Otra narrativa típica es más o menos así: «De acuerdo, interferimos en las elecciones de Occidente, pero ellos también interfieren en las nuestras». Esta afirmación también tiene algo de verdad. Estados Unidos y Europa dan apoyo, y con razón, a organizaciones civiles y medios independientes en todo el mundo. Pero la gran diferencia es que Occidente se enorgullece de promover los valores democráticos y lo hace a la vista de todos, mientras que los dictadores modernos interfieren en forma encubierta, usando flujos financieros ilícitos, en vez de subvenciones de ONG con registro público.
Esta distinción resalta un hecho importante: cualesquiera sean las debilidades de las democracias occidentales, todavía poseen un grado de poder blando que ya quisieran sus competidores autocráticos. La democracia sigue siendo apreciada por la gente en todo el mundo, en los países democráticos y en los no democráticos. Por eso los dictadores modernos se fingen demócratas.
Por supuesto, críticas al modo en que funcionan las cosas en Estados Unidos y en Europa no faltan.
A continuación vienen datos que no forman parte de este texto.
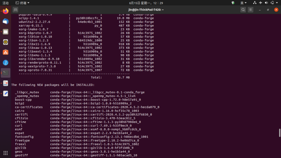Click the security shield icon in the top bar

[233, 3]
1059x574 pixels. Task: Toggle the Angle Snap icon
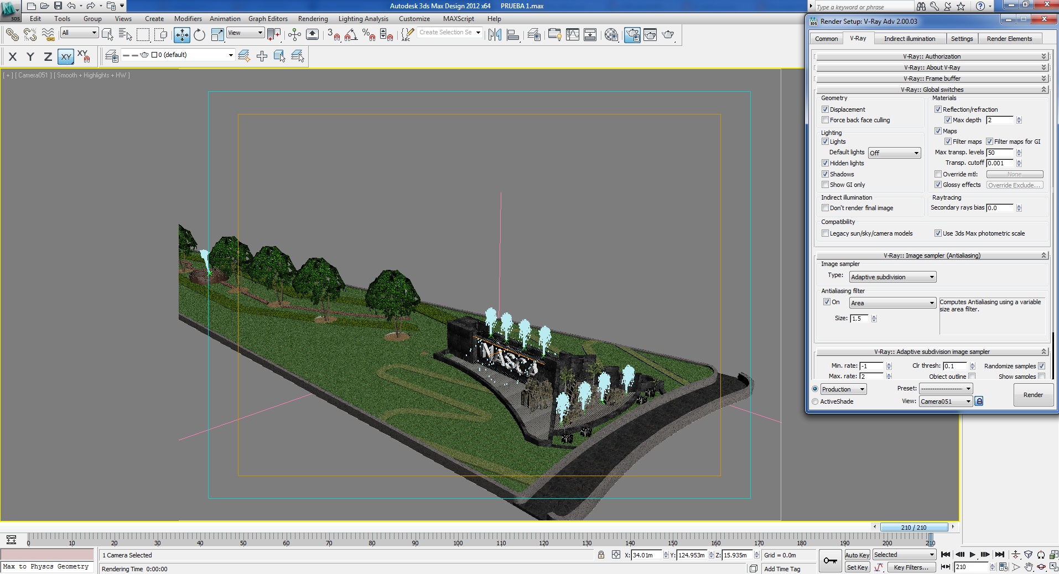coord(351,35)
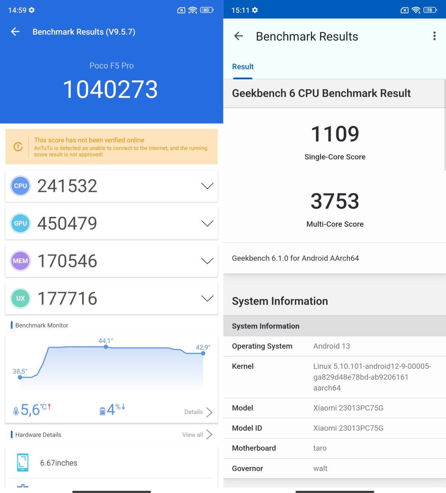Expand the CPU score 241532 row
This screenshot has height=493, width=446.
(207, 186)
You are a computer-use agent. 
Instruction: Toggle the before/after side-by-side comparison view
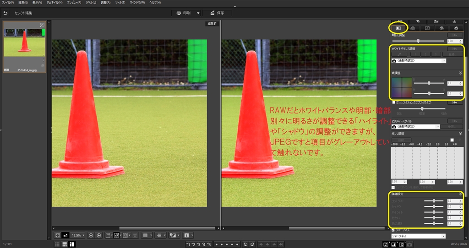116,235
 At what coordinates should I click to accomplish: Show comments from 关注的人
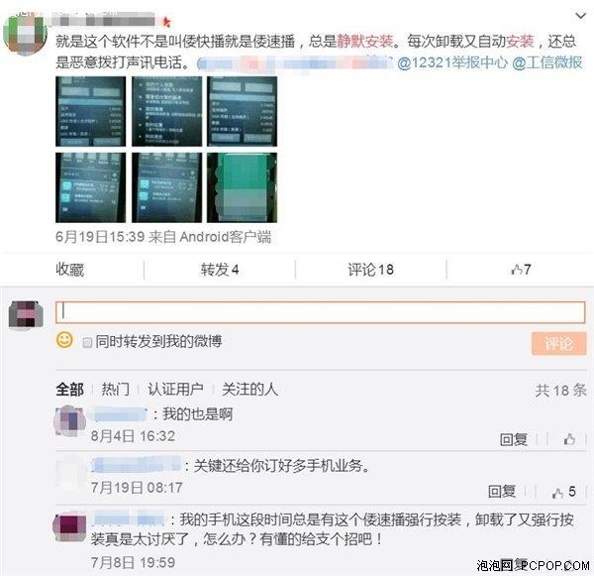(250, 390)
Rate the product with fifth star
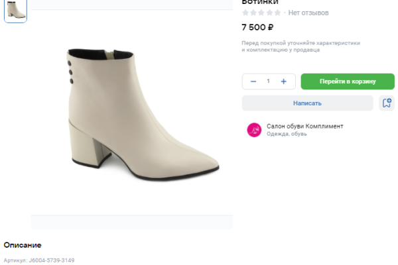Image resolution: width=398 pixels, height=265 pixels. [277, 13]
Pero son producto de la libertad de prensa y de la oposición política que sólo se pueden hallar en las democracias. En todo caso, las acciones dicen más que las palabras: inmigrantes de todo el mundo están ansiosos de venir a Europa o a Estados Unidos, mientras que muy pocos intentan entrar a Rusia o China.
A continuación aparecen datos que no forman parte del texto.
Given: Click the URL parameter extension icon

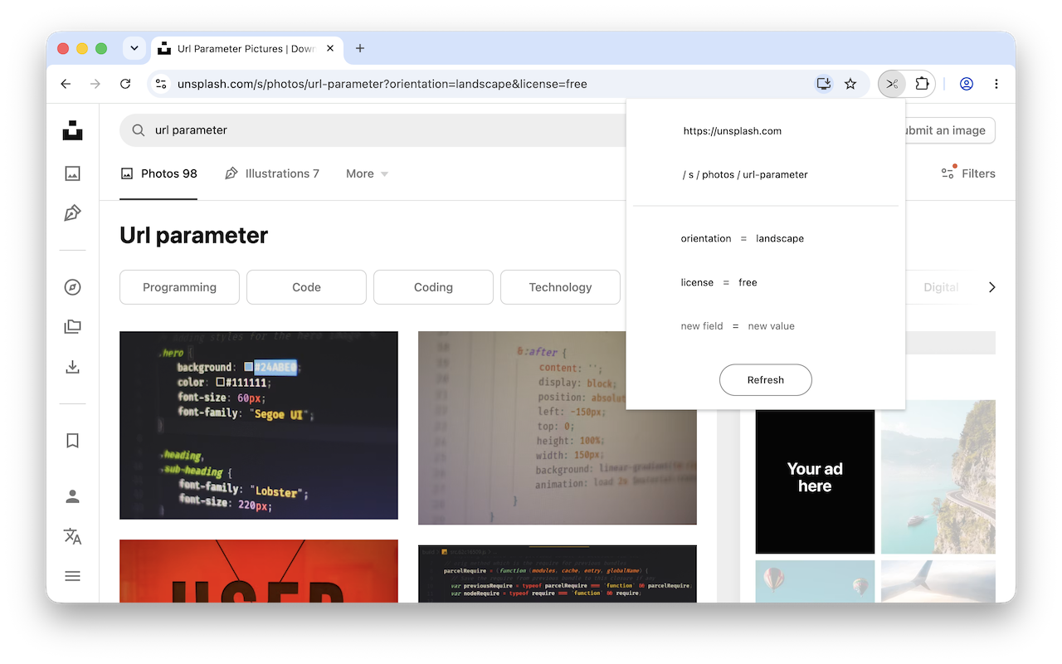Looking at the screenshot, I should (892, 84).
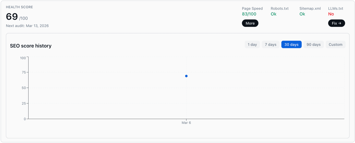Click the 100 y-axis label

click(23, 58)
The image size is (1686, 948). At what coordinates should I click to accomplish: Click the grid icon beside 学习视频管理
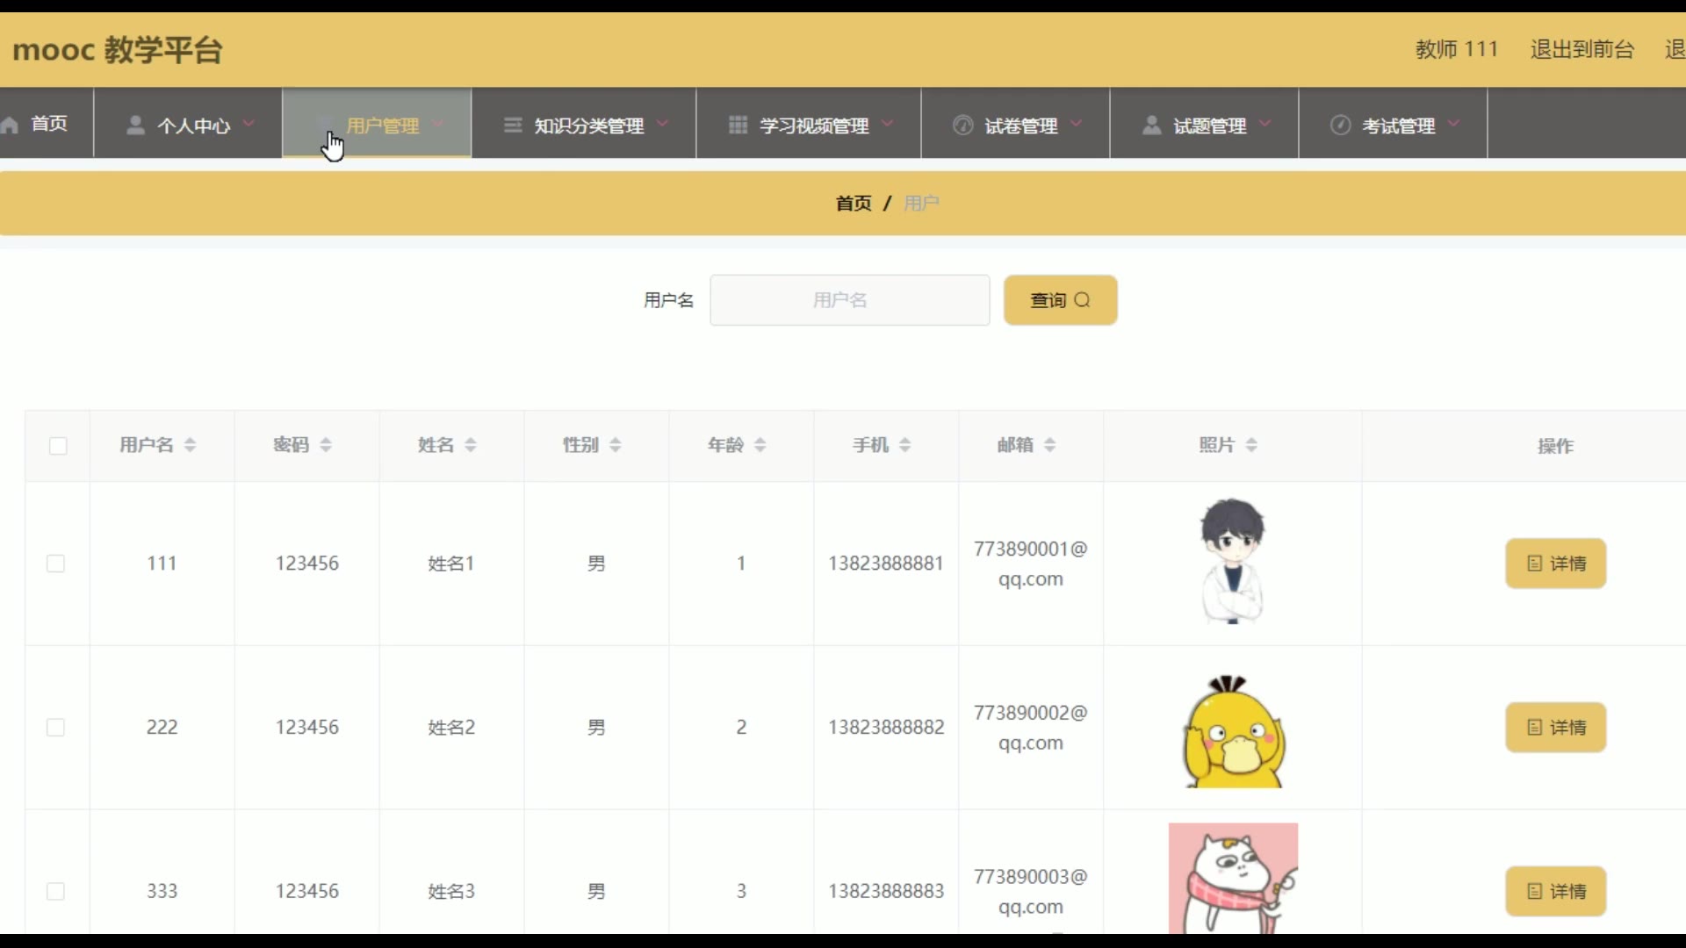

El primer paso para resolver la amenaza en el frente occidental es reconocer el problema. Hasta hace poco, los políticos occidentales que apoyaban a Putin y llevaban agua a su molino podían hacerlo sin ningún costo para su reputación. Y aunque ahora la mayoría se sienten obligados a decir que se oponen a la guerra, siguen sosteniendo que es necesario eliminar las sanciones. Hay que investigar los vínculos de estos políticos con los regímenes autocráticos: si se descubre que violaron la ley, hay que castigarlos; y si se aprovechan de zonas grises para prestar servicio a los autócratas, hay que sumirlos en la vergüenza y aprobar nuevas leyes que cierren esos canales de influencia.
En segundo lugar, Occidente debe reducir su dependencia del comercio con las autocracias. Felizmente, ya hay una tendencia a relocalizar actividades productivas en países amigos (friend‑shoring), un concepto que tiene más racionalidad económica que la que admiten sus críticos, ya que los costos de la guerra pueden superar fácilmente las ganancias marginales del comercio con autócratas.
Finalmente, Occidente debe prestar más atención a la penetración de los autócratas dentro de los organismos internacionales. No hace falta buscar lejos para entender por qué es un problema. Desde 2021, Interpol está bajo dirección de un general emiratí que enfrenta acusaciones creíbles de tortura. Y este mismo año, la pertenencia de Hungría a la Unión Europea provocó una importante demora en el embargo europeo al petróleo ruso, y la de Turquía a la OTAN amenazó con obstaculizar los pedidos de ingreso de Finlandia y Suecia.
Los autócratas modernos intentan usar interferencias encubiertas para protegerse de sanciones. Las democracias deben hacerles frente. Que no sea novedad no quiere decir que no haya guerra.